Task prompt
Take the line with "Auction (809, 165)" and all lines after it, through the end of the records below, and repeat them exactly.

Material shown
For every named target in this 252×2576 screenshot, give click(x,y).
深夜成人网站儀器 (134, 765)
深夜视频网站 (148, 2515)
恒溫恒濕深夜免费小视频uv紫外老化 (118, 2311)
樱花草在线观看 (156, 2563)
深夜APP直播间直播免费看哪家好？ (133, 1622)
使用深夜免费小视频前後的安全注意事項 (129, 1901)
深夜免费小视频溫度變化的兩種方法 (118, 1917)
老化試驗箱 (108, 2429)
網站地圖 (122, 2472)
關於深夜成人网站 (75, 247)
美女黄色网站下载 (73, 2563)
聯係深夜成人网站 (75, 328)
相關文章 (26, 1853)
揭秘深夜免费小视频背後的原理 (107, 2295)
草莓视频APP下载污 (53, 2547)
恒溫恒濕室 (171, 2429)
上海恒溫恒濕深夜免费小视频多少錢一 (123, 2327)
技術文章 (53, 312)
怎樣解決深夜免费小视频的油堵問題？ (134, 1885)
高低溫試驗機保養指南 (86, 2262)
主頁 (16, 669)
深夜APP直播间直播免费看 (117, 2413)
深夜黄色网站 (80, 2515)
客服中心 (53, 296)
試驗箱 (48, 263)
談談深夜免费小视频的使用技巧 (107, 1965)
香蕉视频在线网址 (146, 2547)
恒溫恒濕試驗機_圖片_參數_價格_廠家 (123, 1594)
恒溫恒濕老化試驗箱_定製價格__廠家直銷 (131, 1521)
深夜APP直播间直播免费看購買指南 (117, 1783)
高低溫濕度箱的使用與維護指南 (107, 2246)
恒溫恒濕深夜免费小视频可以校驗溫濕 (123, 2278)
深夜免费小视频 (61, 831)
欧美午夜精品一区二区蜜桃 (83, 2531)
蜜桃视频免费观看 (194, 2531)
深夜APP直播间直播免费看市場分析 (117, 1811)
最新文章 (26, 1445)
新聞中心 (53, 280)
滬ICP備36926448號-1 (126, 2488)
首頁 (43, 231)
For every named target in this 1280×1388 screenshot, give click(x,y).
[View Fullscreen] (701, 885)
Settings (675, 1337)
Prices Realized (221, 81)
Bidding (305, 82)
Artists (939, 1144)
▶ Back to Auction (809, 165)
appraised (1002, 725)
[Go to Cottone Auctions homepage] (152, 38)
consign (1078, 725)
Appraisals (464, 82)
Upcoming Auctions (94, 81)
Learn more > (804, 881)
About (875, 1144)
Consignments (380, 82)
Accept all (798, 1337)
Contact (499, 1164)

Task solution
▶ Back to Auction (809, 165)
appraised (1002, 725)
[Go to Cottone Auctions homepage] (152, 38)
consign (1078, 725)
Appraisals (464, 82)
Upcoming Auctions (94, 81)
Learn more > (804, 881)
About (875, 1144)
Consignments (380, 82)
Accept all (798, 1337)
Contact (499, 1164)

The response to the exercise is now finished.